К Державину пришел какой-то сочинитель прочесть свое произведение. Старик часто засыпал при таких чтениях. Так случилось и на этот раз. Жена Державина, сидевшая рядом, непрестанно толкала его. Но сон так одолел старика, что он даже захрапел. Когда жена разбудила его, Державин в гневе закричал: – Ты никогда не дашь мне выспаться!
Однажды в Сенате Разумовский отказался подписать решение, которое считал несправедливым. – Государыня желает, чтоб дело решено было таким образом,объявили ему сенаторы. – Если так – не смею ослушаться,– сказал Разумовский и подписал свою фамилию "вверх ногами". Этот поступок сразу же стал известен императрице, та потребовала объяснений. – Я исполнил вашу волю, но так как покривил совестью, то и подпись моя кривая.
Однажды Львов ехал вместе с Потемкиным в Царское Село и всю дорогу должен был сидеть, прижавшись в угол экипажа, не смея проронить слова, потому что светлейший находился в мрачном настроении духа и упорно молчал.
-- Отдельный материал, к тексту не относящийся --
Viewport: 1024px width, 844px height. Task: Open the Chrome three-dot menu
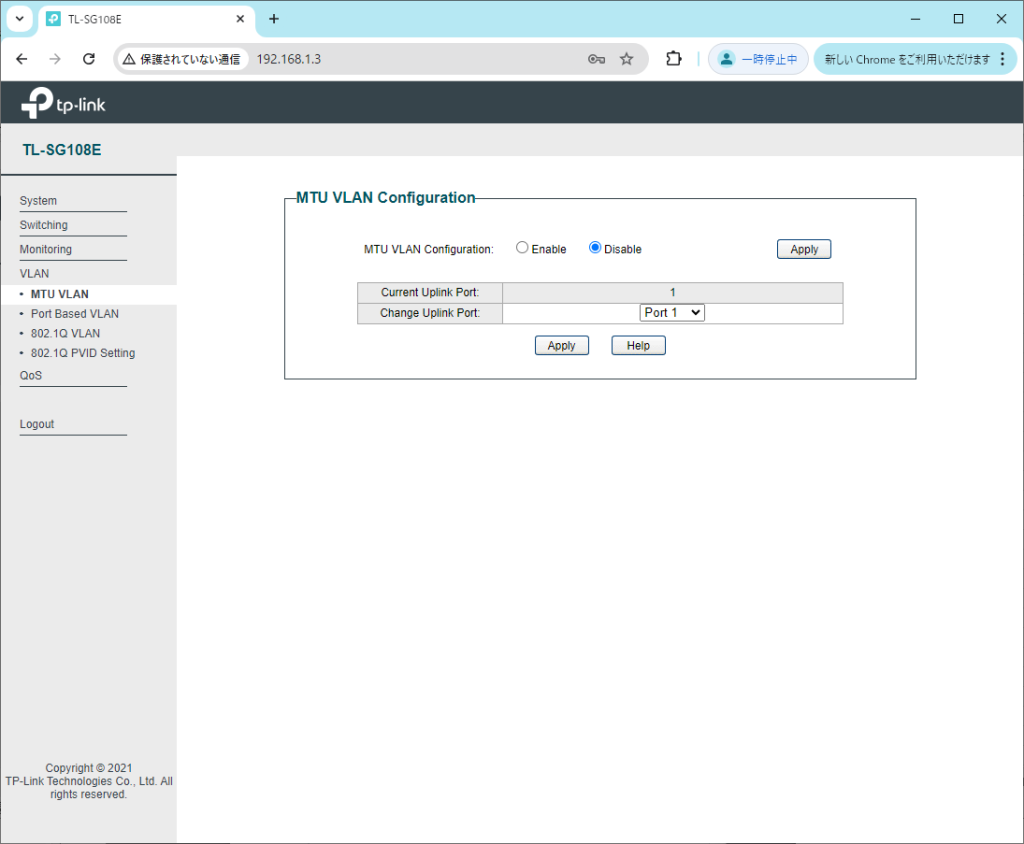(1003, 59)
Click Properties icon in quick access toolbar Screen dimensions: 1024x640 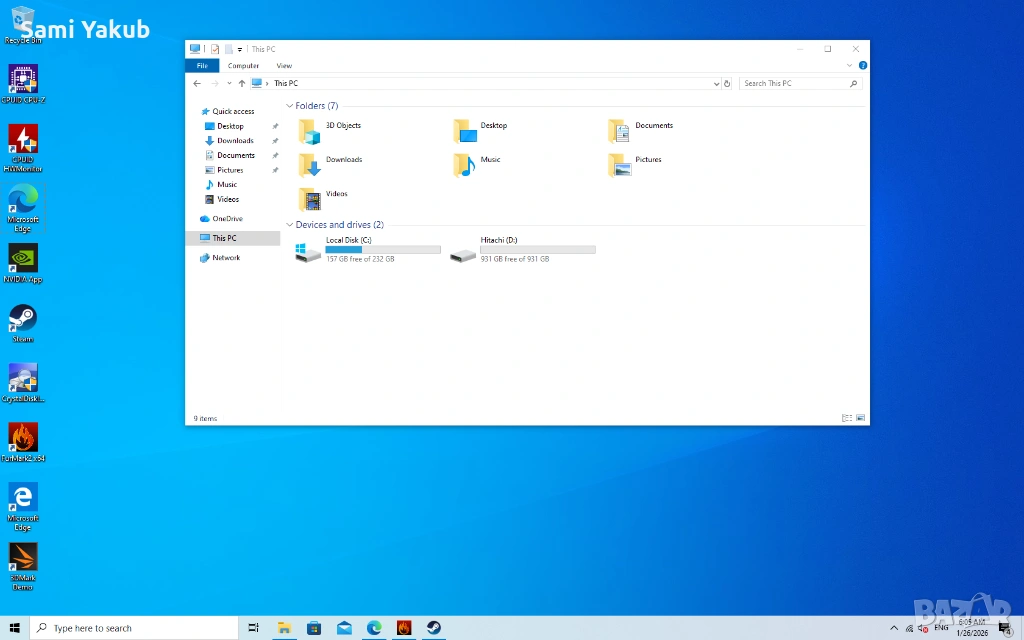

Когда Потемкин вышел из кареты, Львов остановил его и с умоляющим видом сказал: – Ваша светлость, у меня есть до вас покорнейшая просьба. – Какая? – спросил изумленный Потемкин. – Не пересказывайте, пожалуйста, никому, о чем мы говорили с вами дорогою. Потемкин расхохотался, и хандра его, конечно, исчезла.
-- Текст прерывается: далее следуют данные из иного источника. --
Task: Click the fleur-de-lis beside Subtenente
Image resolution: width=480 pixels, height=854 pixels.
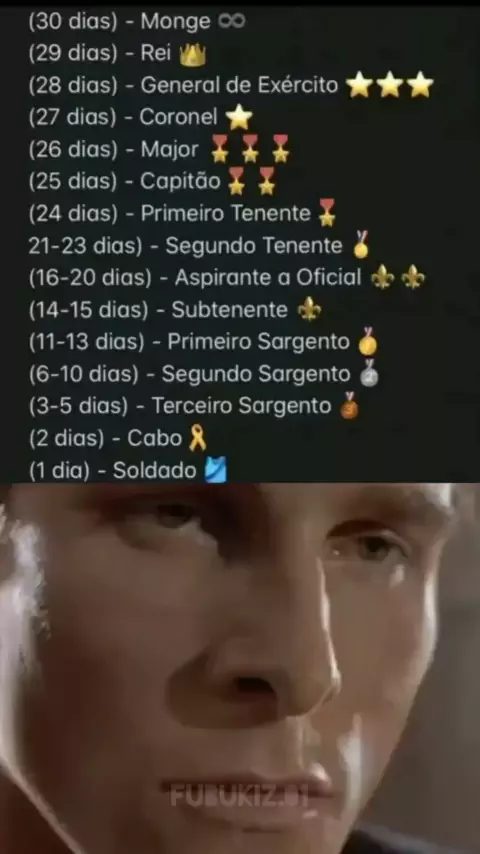Action: [309, 309]
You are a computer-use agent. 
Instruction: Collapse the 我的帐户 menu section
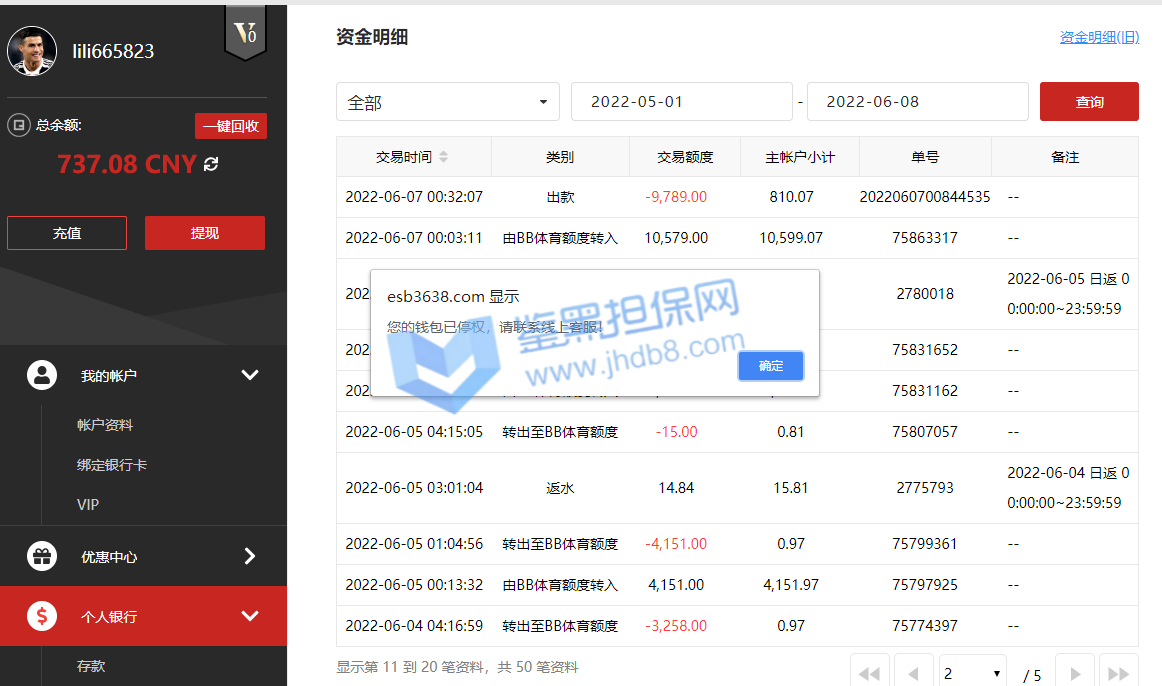coord(250,375)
Как-то раз, за обедом у императрицы, зашел разговор о ябедниках. Екатерина предложила тост за честных людей. Все подняли бокалы, один Разумовский не дотронулся до своего. Государыня, заметив это, спросила его, почему он не доброжелательствует честным людям? – Боюсь – мор будет,– отвечал Разумовский.
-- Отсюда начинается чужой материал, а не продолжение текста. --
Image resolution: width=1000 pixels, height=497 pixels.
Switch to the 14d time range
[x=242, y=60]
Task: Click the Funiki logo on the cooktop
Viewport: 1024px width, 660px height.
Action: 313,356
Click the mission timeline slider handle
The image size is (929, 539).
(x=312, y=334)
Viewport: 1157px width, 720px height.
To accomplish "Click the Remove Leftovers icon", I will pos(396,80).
Шувалов, заспорив однажды с Ломоносовым, сказал сердито: "Мы отставим тебя от Академии".– "Нет,– возразил великий человек,разве Академию отставите от меня".
Один придворный спросил Балакирева: – Не знаешь ли ты, отчего у меня болят зубы? – Оттого,– отвечал шут,– что ты их беспрестанно колотишь языком. Придворный был точно страшный говорун и должен перенесть насмешку Балакирева без возражений.
Педрилло (итальянский придворный скрипач.– Сост.) дал пощечину одному истопнику и за это был приговорен к штрафу в три целковых. Бросив на стол вместо трех шесть целковых. Педрилло дал истопнику еще пощечину и сказал: – Ну, теперь мы совсем квиты.
Двух кокеток, между собою поссорившихся, спросил Кульковский: – О чем вы бранитесь? – О честности,– отвечали те. – Жаль, что взбесились из-за того, чего у вас нет,– сказал он.
Молодая и хорошенькая собою дама на бале у герцога Бирона сказала во время разговора о дамских нарядах: – Нынче все стало так дорого, что скоро нам придется ходить нагими. – Ах сударыня,– обрадовались мужчины,– это было бы самым лучшим нарядом.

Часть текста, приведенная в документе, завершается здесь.